The inspection system automates the production process by using two, linear charge coupled device (LCCD) 4K technology cameras — a black and white (B&W) and a color — for the lamination application. The B&W camera follows the cold-seal adhesive that is applied to a metallized substrate on the reverse side of the printed film while the color camera inspects the already-printed side. Metallized substrates are challenging for inspection systems due to strong reflective properties, and print registration is difficult due to opaque properties.

These cameras are capable of finding defects as small as 270 microns at a web width of 42 in. and at a line speed of up to 1,000 feet per minute (fpm).

Defects for this cold-seal application include coating level irregularities, voids, streaks, scratches, skips, wrinkles, weaving or a hole in the substrate. The inspection software comes with ISRA classifications, but companies can add to the classifications during commissioning. The system allows for automatic defect detection on the line or a combination of operator involvement and system.

The technology behind this comprehensive inspection system includes cameras, an embedded sensor, field programmable gate array (FPGA)-supported image processing and embedded PCs. The image processing detects defects using image fusion and various filters, and then the data is examined by a PC module that provides inspection software and defect classifications.

For the lamination application at the mid-size packager, the inspection system sets acoustic alerts to warn operators if the cold-seal adhesive is misaligned to the print during production, allowing line managers to perform other production tasks.

Another critical element for defect detection is LED lighting.
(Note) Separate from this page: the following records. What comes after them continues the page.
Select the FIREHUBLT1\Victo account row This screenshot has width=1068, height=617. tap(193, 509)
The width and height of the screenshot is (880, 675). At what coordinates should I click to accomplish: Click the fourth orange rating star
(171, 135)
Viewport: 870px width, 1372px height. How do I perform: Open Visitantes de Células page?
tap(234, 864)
The company’s modular inspection systems when it comes to lighting include a basic profile for cooling, LED boards with adapted function, lighting with adapted optics and a controller box for lighting.
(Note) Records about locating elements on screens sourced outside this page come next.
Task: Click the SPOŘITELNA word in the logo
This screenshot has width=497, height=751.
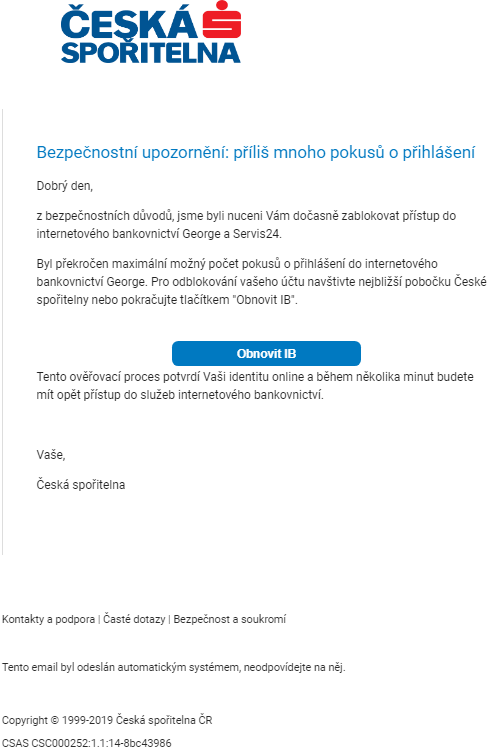Action: pos(150,53)
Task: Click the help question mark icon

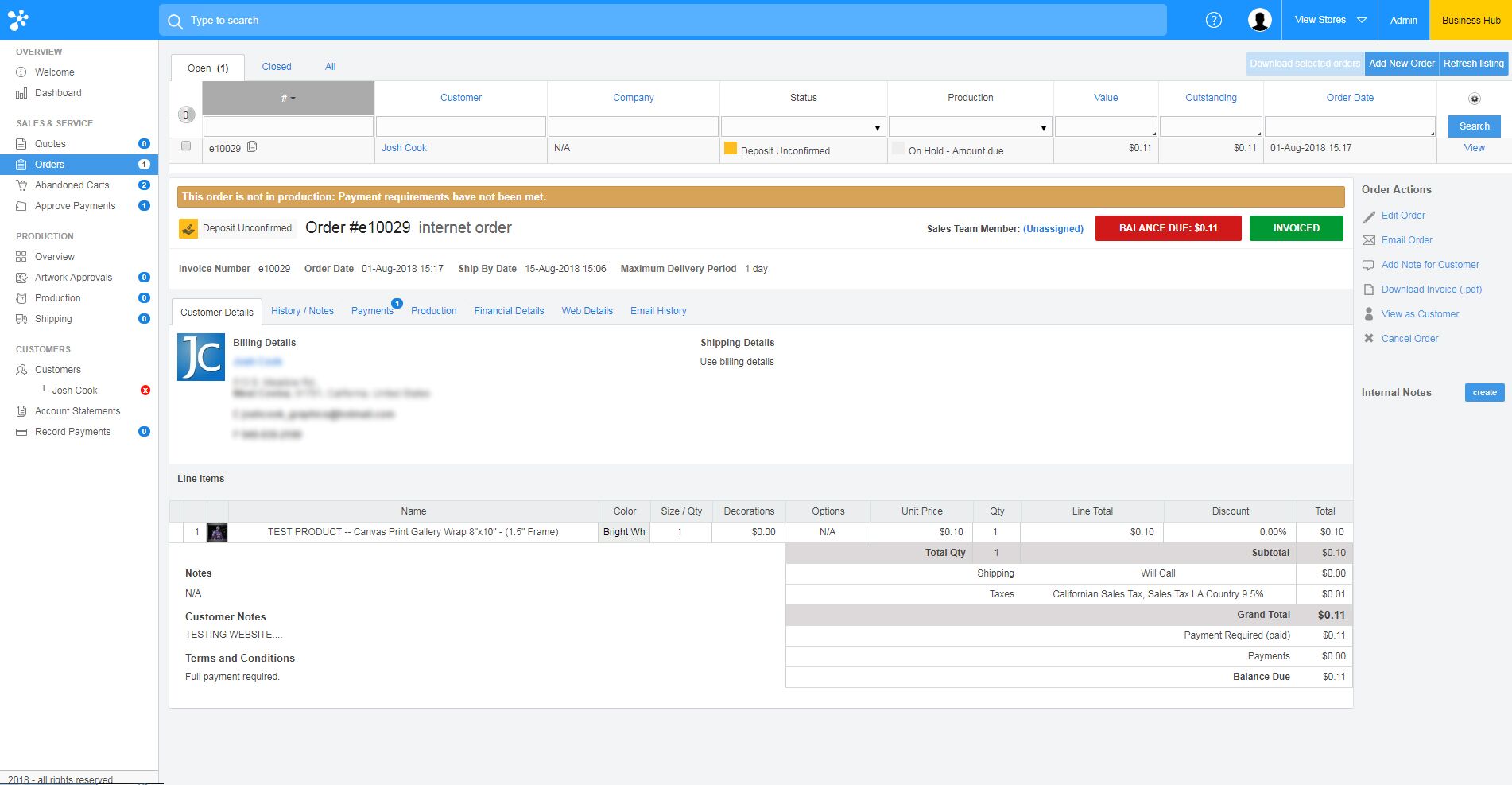Action: click(1213, 20)
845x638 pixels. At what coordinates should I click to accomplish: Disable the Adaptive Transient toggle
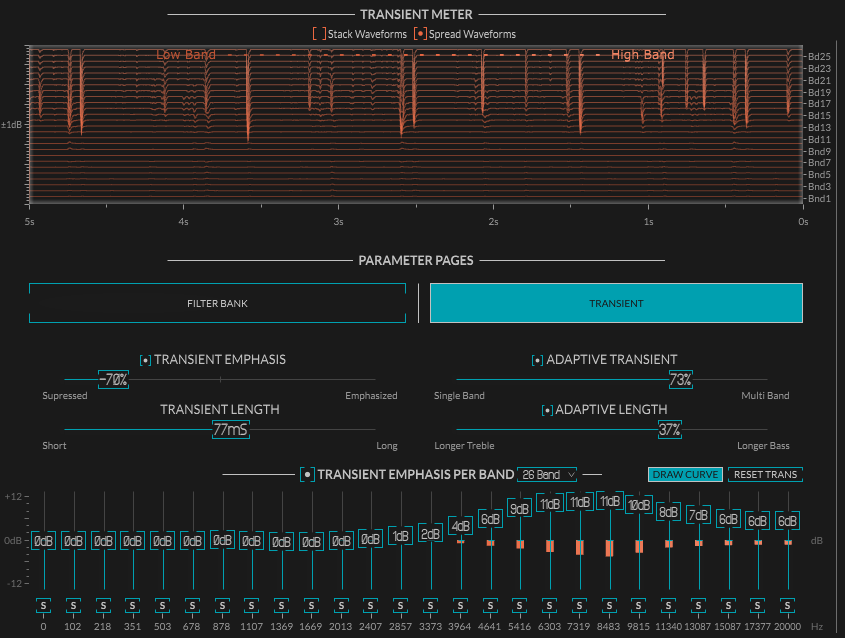pos(537,360)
Two lighting approaches — reflective and transmission — meet requirements for clear web material and opaque, accordingly. For clear or translucent film material, the transmission approach produces light from the opposite side of the web while a reflective approach offers light reflecting directly onto the film material, such as the case with the print-side film in this lamination application.

As many plant floor operators understand, data management from web press lines is a challenge. With this lamination application, 1,000 fpm creates a large amount of data, and the inspection system can export information to custom or off-the-shelf enterprise resource planning (ERP) systems so quality or continuous improvement teams can examine production.
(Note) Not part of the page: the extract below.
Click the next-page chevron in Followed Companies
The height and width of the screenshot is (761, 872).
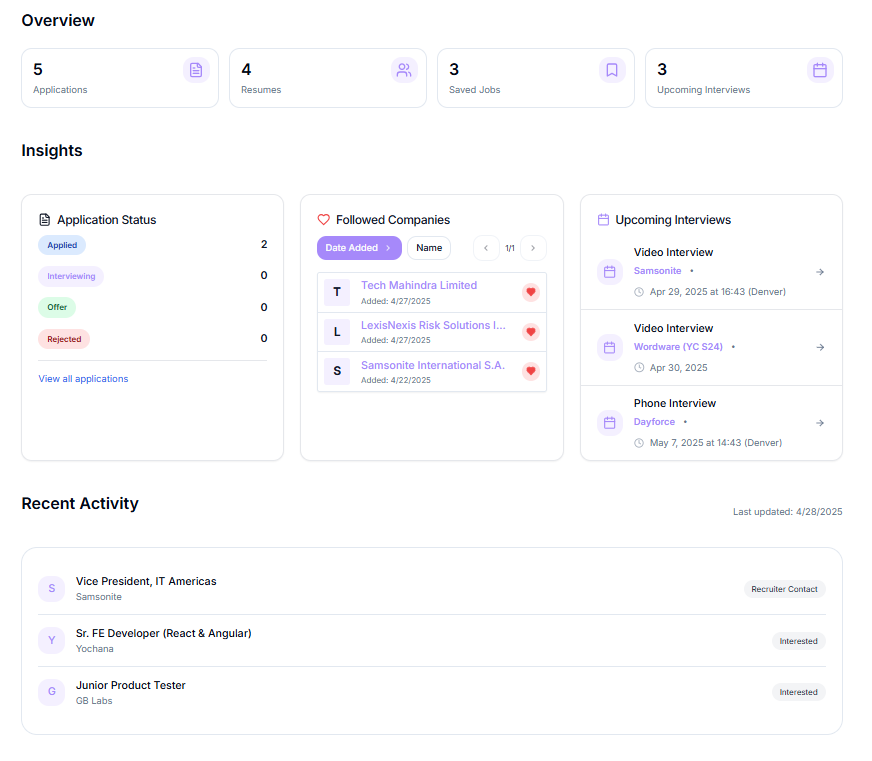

ISRA also offers an ERP software solution called ECOCKPITs that can gather data from multiple web lines and its inspection systems, and move this data into a Microsoft SQL server.

Going forward, flexible packaging companies, contract packagers and converters understand that new machine vision technology is a big decision that can add more complexity to the plant. However, as seen with this application, material savings and the ability to automate inspection offers increased utilization for a plant.

Data is growing, and converters and flexible packaging companies need solutions for increased demand — and automating inspection and the classification of this information is a good way to start.